The father of a survivor of the Southport attack has said his daughter is “our hero” after escaping from the “coward” who stabbed her.
The girl, who is referred to at the public inquiry as C3, was one of eight children injured along with two adults at a Taylor Swift-themed class in the Merseyside seaside town on 29 July last year.
Axel Rudakubana, 18, murdered Elsie Dot Stancomb, seven, Bebe King, six, and Alice da Silva Aguiar, nine, in what the chairman Sir Adrian Fulford called “one of the most egregious crimes in our country’s history”.
The surviving victims and their families have been granted anonymity during the inquiry, with C3’s father the first to give evidence at Liverpool Town Hall.
Reading a statement on behalf of him and his wife, he told how their daughter was the first girl to escape the scene at the Hart Space building.
“She runs from the building and hides briefly behind a parked car, before finding refuge by jumping to relative safety through an open car door. It was troubling for us to see what she had to go through, before either of her parents had arrived at the scene,” he said.
“Our daughter was stabbed three times in the back by a coward she didn’t even see.
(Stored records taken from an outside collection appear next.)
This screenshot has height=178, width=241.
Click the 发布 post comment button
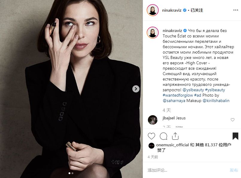(234, 170)
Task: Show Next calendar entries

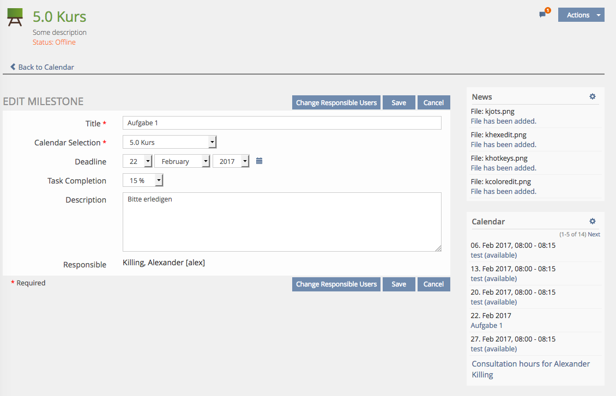Action: 594,234
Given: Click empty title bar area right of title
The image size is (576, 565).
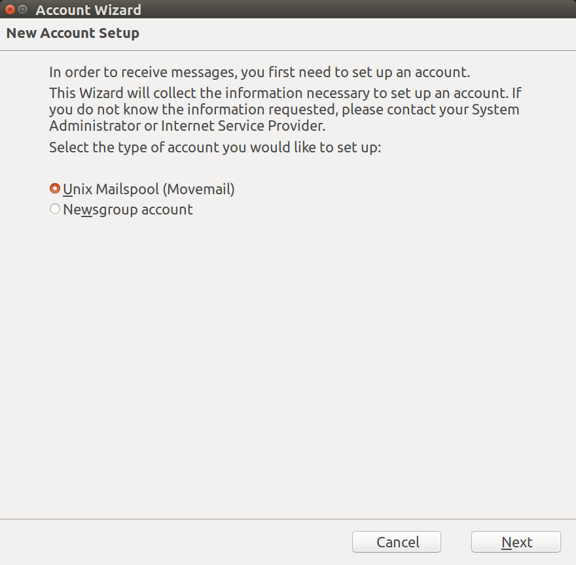Looking at the screenshot, I should [x=360, y=10].
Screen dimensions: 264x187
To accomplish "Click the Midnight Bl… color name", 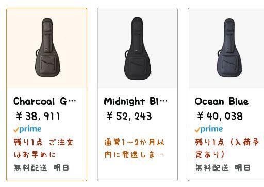I will [x=136, y=101].
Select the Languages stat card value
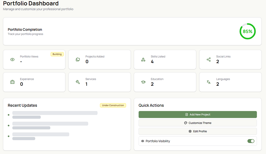This screenshot has height=154, width=266. tap(218, 84)
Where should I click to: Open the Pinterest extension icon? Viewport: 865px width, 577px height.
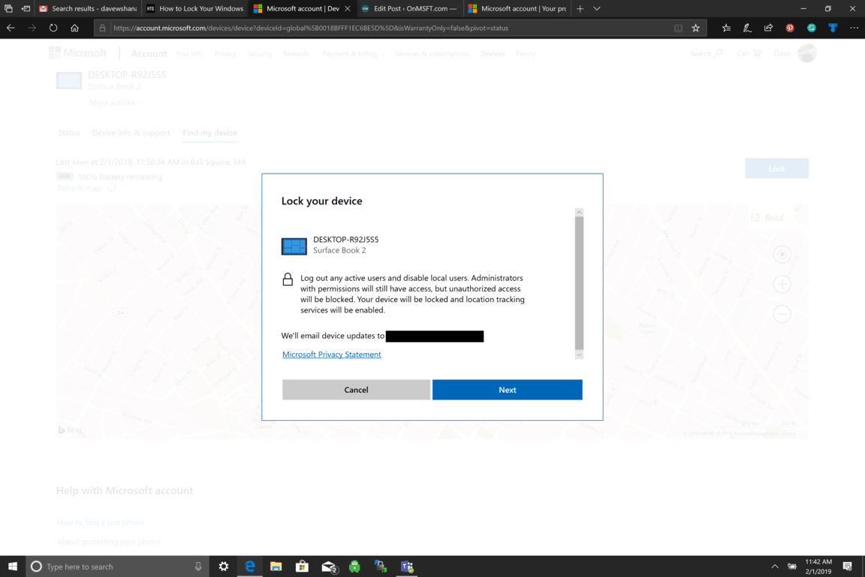[790, 28]
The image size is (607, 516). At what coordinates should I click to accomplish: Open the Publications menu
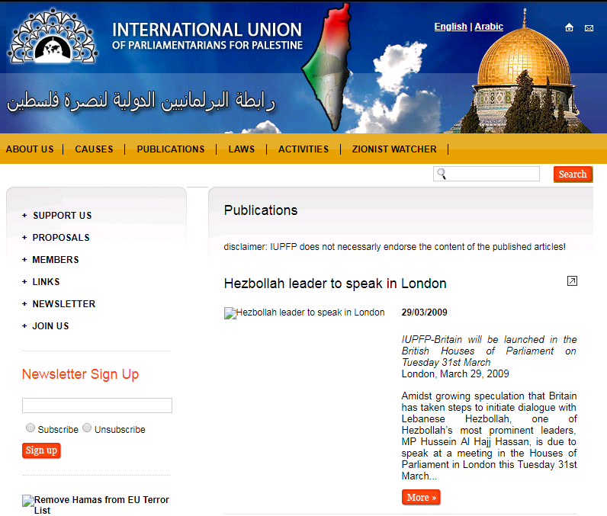(x=171, y=149)
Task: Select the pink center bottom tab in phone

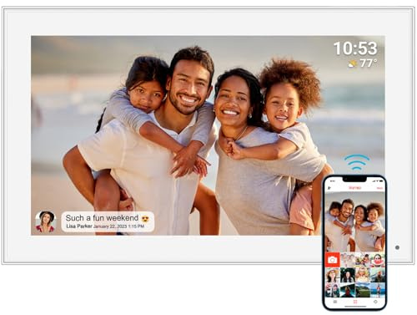Action: pyautogui.click(x=355, y=302)
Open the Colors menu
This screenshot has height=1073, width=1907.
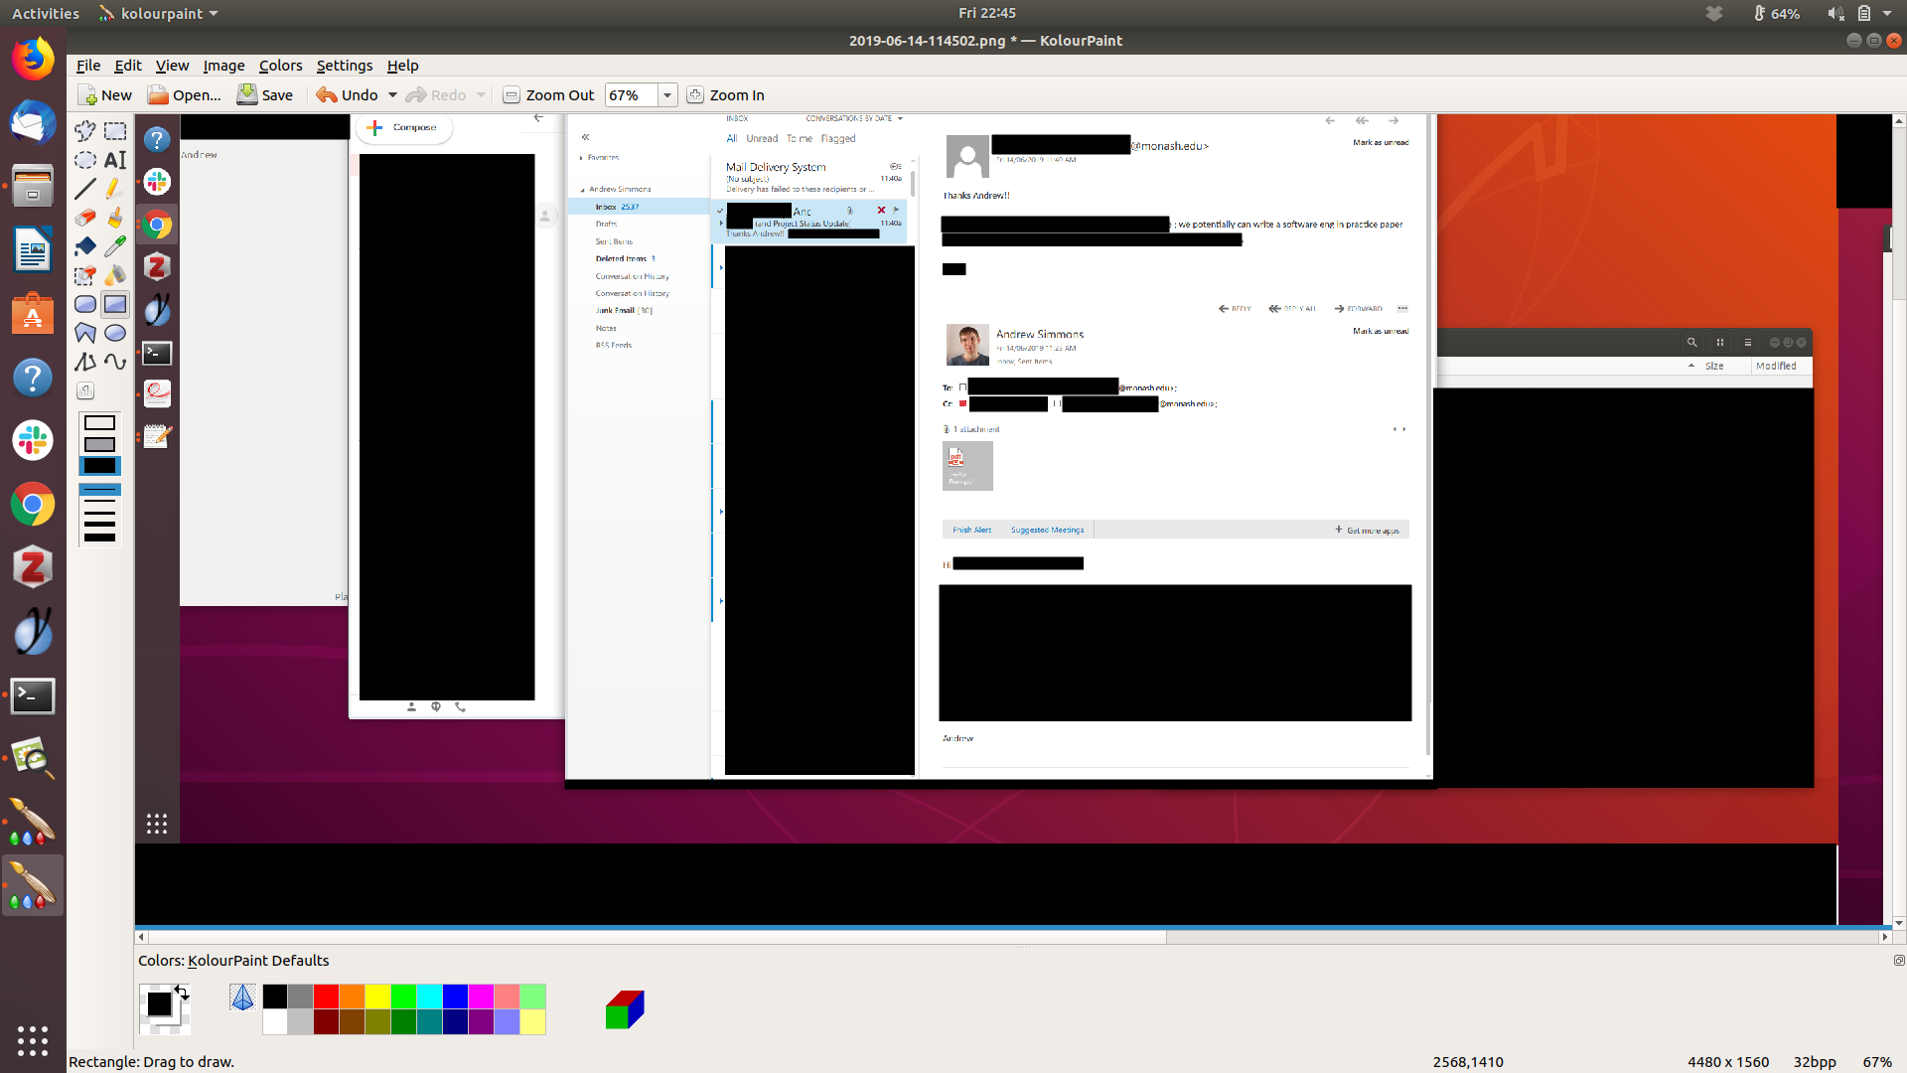coord(280,66)
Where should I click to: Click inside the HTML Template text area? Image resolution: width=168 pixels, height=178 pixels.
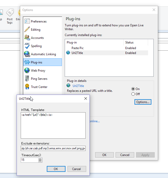click(x=53, y=125)
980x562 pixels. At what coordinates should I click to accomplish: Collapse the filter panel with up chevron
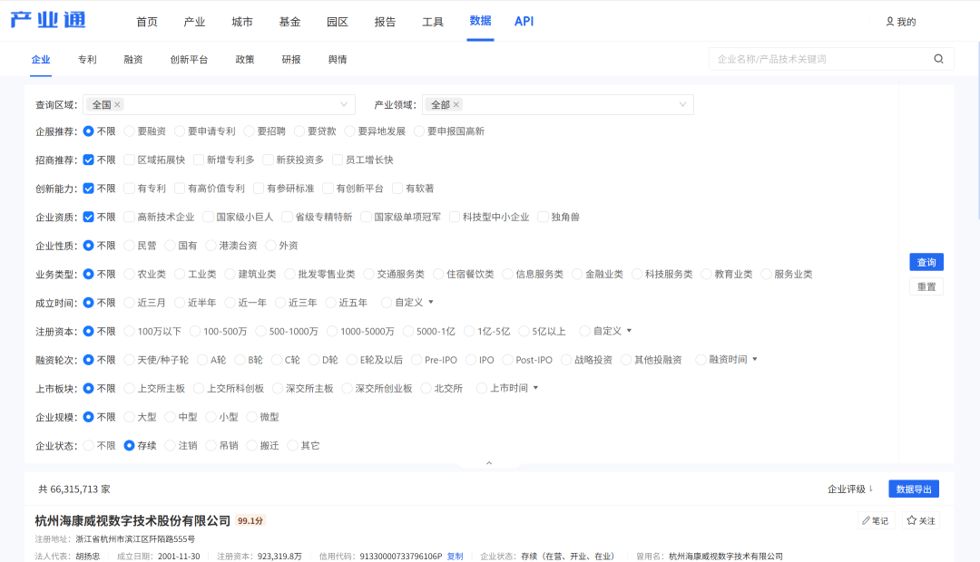click(489, 463)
“Although she didn’t know what was happening – she knew she had to run. She ran out of the studio door, down the stairs, and out of the building.”
He said she can be seen “looking scared, confused and pained” in CCTV footage of the incident, adding: “It was troubling for us to see what she had to go through, before either of her parents had arrived at the scene.”
“We are so thankful and proud that despite being critically injured, she was able to make the decisions she did in that terrible moment.”
The girl’s father said his daughter “continues to astound” her parents with the way she dealt with the attack and her recovery, saying: “It has been inspiring for us to witness.”
He said she has difficulty sleeping, experiences flashbacks, looks over her shoulder scanning for potential danger when she leaves the house, has a fear of loud noises and has to turn off some songs when they come on the radio.
“Many people have said to us that ‘kids are resilient’, but resilience is the ability to recover quickly, which doesn’t feel appropriate when describing our daughter in these circumstances. She has not fully recovered. She bears the scars, both physically and emotionally, of that terrible day,” he said.
“Our daughter knows that she is loved.
“It is through this support and love that she will continue to thrive. We couldn’t be prouder of her. She is our hero.”
Rudakubana was jailed for a minimum of 52 years in January and is being investigated over an alleged attack on a prison officer at Belmarsh prison in May.
The public inquiry, announced by Home Secretary Yvette Cooper in January, is looking into whether the attack could or should have been prevented, given what was known about the killer.
Rudakubana, who was born in Cardiff, had contact with police, the courts, the youth justice system, social services and mental health services, and was referred to the government’s anti-extremism Prevent scheme three times before the murders.
A rapid review into his contact with Prevent found his case should have been kept open and that he should have been referred to Channel, another anti-terror scheme.